Viele berufstätige Eltern beschäftigen zur Betreuung ihrer Kinder eine Kinderfrau, sei es im Anschluss an den Kindergarten oder im Anschluss an die Schule. Die Kosten für die Kinderfrau, die häufig im Rahmen des sogenannten Haushaltsscheck-Verfahrens durch die Eltern angestellt ist, haben die Eltern in der Regel jeweils zur Hälfte zu tragen. Es kann grundsätzlich davon ausgegangen werden, dass beide Eltern, also Vater und Mutter, den Arbeitsvertrag mit der Kinderfrau geschlossen haben.

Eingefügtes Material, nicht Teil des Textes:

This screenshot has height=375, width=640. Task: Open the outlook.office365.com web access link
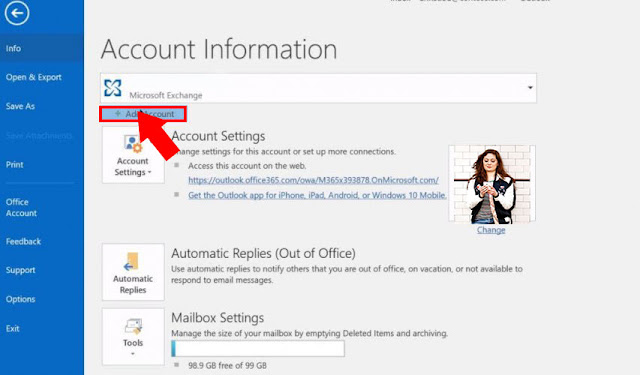click(313, 180)
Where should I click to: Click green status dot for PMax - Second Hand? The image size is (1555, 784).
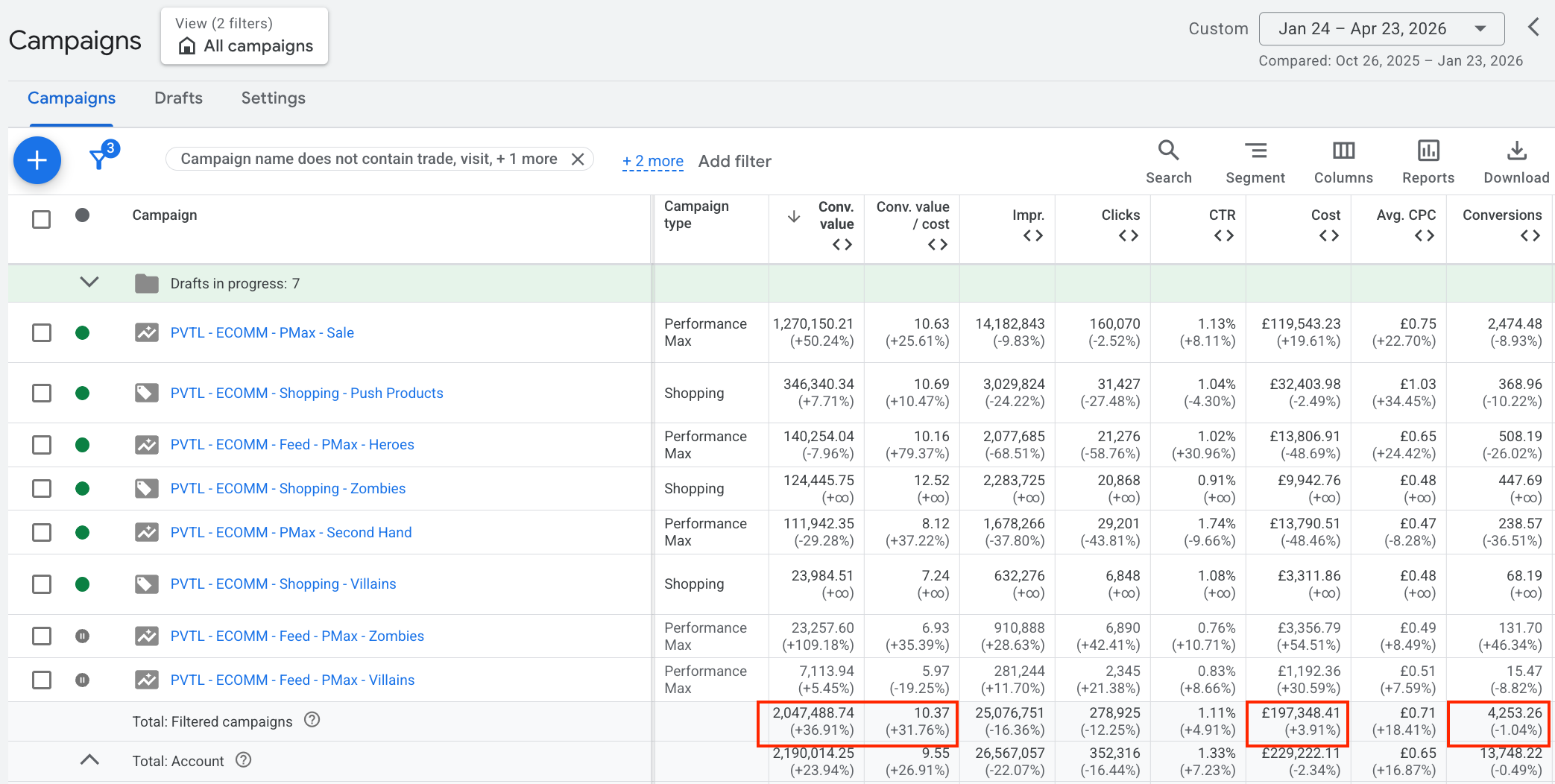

Nach einer Trennung der Eheleute muss die Kinderfrau weiter bezahlt werden. Die Kosten hierfür stellen keinen Extrabedarf des Kindes dar, den der barunterhaltspflichtige Elternteil zahlen muss. Denn die Kosten für die Tagesmutter decken nicht den Bedarf des Kindes, auch wenn diese pädagogisch wertvolle Tätigkeiten verrichtet. Hauptzweck ist vielmehr, dass ein Elternteil, meistens die Mutter, ebenfalls einer beruflichen Tätigkeit nachgehen kann. Den Extrabedarf des Kindes betreffen Kosten für Freizeitaktivitäten (insbesondere Sport) Urlaube oder ausgewählte Kleidung aus dem gehobenen Preissegment.

Das Oberlandesgericht (OLG) Düsseldorf hat in einer aktuellen Entscheidung (Aktenzeichen 1 UF 12/16) kürzlich entschieden, dass die Kosten für die Kinderfrau in Höhe von knapp 500 Euro von beiden Eltern zu zahlen sind. Die Kindesmutter hatte die Kinderfrau, die die beiden ehelichen Kinder betreut, monatlich entlohnt und verlangt nunmehr vom Ehemann und Vater die Hälfte dieses Betrages zurück. Zu Recht, wie Düsseldorfer Familienrichter entschieden haben. Die Mutter ist ihrer Verpflichtung zur Zahlung des Lohns an die Kinderfrau nachgekommen, hat aber gegenüber dem Kindesvater einen Ausgleichsanspruch in Höhe von 50 Prozent.

Im vorliegenden Fall hatte die Ehefrau über 26 Monate die Kinderfrau bezahlt, die Hälfte dieses Betrages, über 6000 Euro, erhält sie vom Kindesvater nunmehr zurück.